▶ **EXERCISE INSTRUCTIONS**: Set out the entries as a Markdown table with the columns Row and Entry line, starting at the line that has "You are a computer-use" and stopping after the line that has "Click the 'USN lacking ships' line", with blank lines skipped. Number each row, and leave the pictures out.
[Begin PROVIDED DATA]
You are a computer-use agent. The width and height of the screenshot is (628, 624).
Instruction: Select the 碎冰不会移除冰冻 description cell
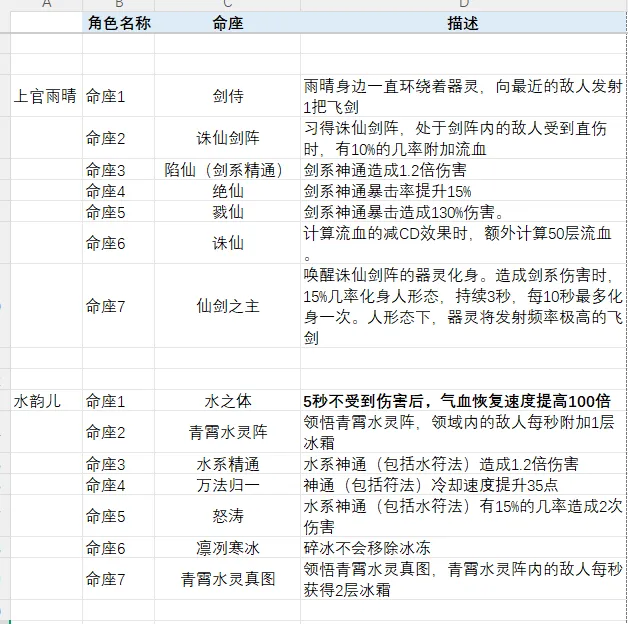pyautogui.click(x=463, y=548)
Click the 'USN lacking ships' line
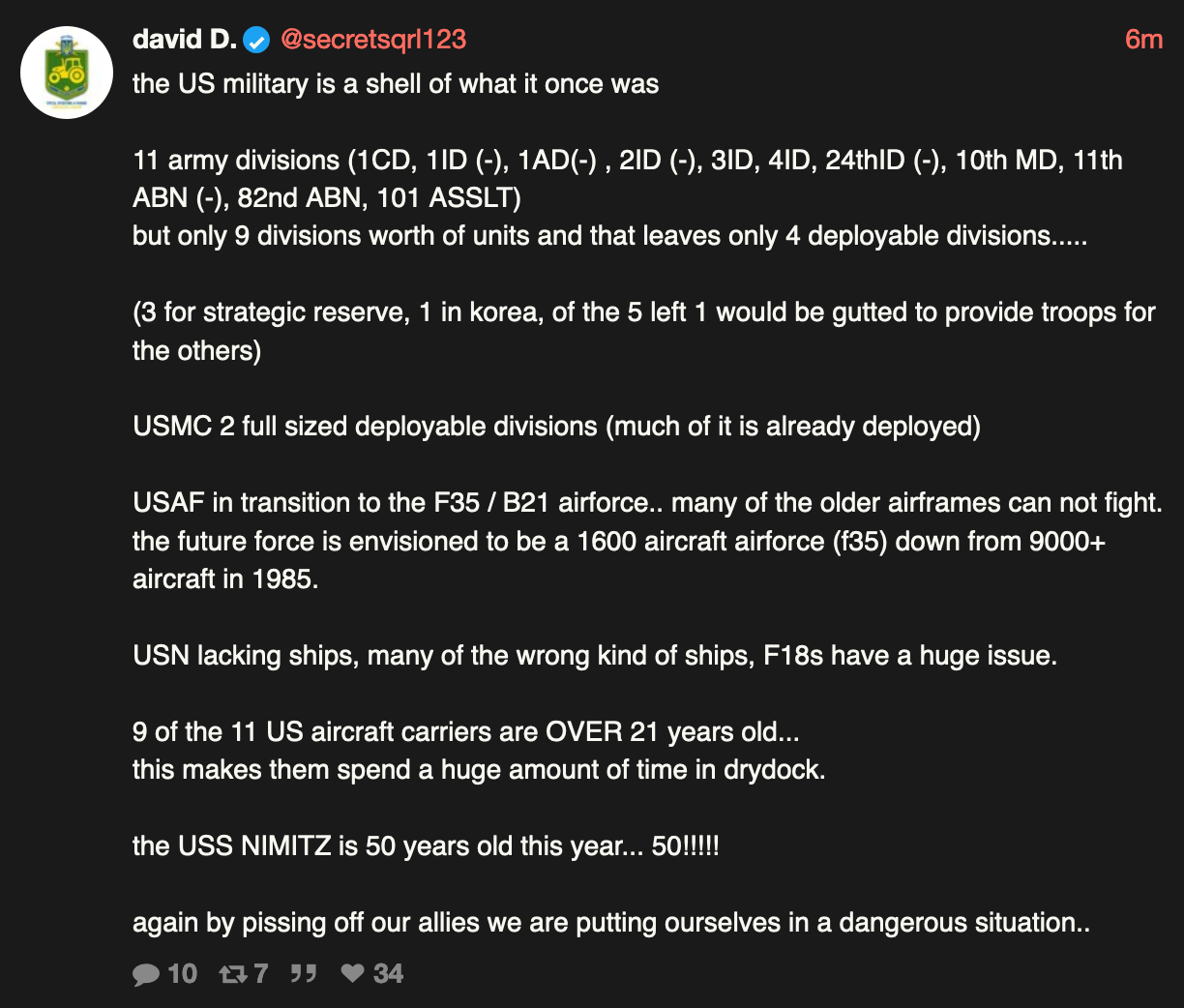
[End PROVIDED DATA]
[Begin PROVIDED DATA]
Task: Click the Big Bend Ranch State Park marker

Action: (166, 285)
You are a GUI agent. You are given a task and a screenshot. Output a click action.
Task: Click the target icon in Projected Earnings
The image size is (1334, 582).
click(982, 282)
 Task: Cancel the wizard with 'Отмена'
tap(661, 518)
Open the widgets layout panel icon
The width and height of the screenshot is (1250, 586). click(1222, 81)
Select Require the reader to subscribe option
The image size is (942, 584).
[End PROVIDED DATA]
▶ **RESULT**:
| Row | Entry line |
|---|---|
| 1 | You are a computer-use agent. The width and height of the screenshot is (628, 624). |
| 2 | Instruction: Select the 碎冰不会移除冰冻 description cell |
| 3 | pyautogui.click(x=463, y=548) |
| 4 | Click the 'USN lacking ships' line |